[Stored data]
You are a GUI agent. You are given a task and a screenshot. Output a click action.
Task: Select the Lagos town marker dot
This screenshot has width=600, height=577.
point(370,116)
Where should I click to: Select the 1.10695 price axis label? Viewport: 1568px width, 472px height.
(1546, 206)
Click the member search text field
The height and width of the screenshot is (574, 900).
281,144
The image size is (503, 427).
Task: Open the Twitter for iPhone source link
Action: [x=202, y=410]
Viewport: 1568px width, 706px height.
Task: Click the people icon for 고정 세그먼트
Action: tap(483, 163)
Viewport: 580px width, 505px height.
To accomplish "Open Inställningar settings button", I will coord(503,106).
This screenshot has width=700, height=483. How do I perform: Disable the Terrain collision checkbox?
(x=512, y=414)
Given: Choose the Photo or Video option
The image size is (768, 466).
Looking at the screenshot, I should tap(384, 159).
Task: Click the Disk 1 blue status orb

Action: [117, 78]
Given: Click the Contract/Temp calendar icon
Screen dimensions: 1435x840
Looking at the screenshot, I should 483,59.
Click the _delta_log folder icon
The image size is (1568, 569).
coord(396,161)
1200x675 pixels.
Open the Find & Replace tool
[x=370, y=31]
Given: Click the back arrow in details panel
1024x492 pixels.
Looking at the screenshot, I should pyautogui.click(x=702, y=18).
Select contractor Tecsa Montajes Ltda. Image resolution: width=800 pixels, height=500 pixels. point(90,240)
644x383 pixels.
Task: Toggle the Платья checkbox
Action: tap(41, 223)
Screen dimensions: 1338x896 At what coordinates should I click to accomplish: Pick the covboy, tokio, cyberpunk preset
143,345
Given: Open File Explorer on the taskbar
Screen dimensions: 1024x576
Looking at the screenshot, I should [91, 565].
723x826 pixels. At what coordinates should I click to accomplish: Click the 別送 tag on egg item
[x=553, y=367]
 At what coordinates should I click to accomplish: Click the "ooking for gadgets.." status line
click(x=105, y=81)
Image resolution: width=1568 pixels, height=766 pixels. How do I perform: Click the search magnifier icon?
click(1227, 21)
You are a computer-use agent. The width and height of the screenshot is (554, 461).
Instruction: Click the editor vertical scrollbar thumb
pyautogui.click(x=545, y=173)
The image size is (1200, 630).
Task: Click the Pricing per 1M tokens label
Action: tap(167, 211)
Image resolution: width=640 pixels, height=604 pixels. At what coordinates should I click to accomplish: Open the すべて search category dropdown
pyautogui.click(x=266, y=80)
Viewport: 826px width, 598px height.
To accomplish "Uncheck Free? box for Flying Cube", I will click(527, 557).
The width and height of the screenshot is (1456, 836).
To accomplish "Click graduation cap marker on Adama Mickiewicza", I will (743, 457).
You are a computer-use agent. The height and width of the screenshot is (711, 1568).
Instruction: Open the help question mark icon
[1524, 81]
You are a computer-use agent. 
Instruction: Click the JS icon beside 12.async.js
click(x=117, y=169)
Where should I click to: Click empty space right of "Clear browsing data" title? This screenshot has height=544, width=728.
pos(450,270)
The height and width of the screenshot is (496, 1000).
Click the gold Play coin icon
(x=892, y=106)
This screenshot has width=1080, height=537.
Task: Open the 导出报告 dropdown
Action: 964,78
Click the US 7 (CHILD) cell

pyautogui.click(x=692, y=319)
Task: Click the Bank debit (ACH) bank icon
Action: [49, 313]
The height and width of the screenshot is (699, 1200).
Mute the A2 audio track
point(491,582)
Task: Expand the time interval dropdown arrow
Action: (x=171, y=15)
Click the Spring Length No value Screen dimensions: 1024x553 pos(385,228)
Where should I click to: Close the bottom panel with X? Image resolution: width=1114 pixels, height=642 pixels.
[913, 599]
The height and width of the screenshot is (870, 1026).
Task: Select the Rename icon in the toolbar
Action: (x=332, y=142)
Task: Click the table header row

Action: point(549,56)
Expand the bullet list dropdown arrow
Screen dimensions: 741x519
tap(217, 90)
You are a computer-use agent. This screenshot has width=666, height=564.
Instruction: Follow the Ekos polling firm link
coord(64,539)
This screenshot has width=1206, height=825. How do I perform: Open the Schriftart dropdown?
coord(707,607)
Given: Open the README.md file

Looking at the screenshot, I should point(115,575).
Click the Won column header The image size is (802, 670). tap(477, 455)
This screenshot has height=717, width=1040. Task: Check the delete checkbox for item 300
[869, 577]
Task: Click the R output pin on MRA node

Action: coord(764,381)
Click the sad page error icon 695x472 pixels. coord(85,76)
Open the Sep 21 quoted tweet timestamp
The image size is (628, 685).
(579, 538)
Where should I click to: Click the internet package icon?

Your assignment:
Where the data above reaches the line holding "You are a computer-use agent. The height", begin printing, and stop after the line holding "The height and width of the screenshot is (496, 1000).". Each line must be reproduced exactly, with nothing else added.

Solution to the exercise:
You are a computer-use agent. The height and width of the screenshot is (711, 1568).
Instruction: Open the help question mark icon
[1524, 81]
You are a computer-use agent. 
Instruction: Click the JS icon beside 12.async.js
click(x=117, y=169)
Where should I click to: Click empty space right of "Clear browsing data" title? This screenshot has height=544, width=728.
pos(450,270)
The height and width of the screenshot is (496, 1000).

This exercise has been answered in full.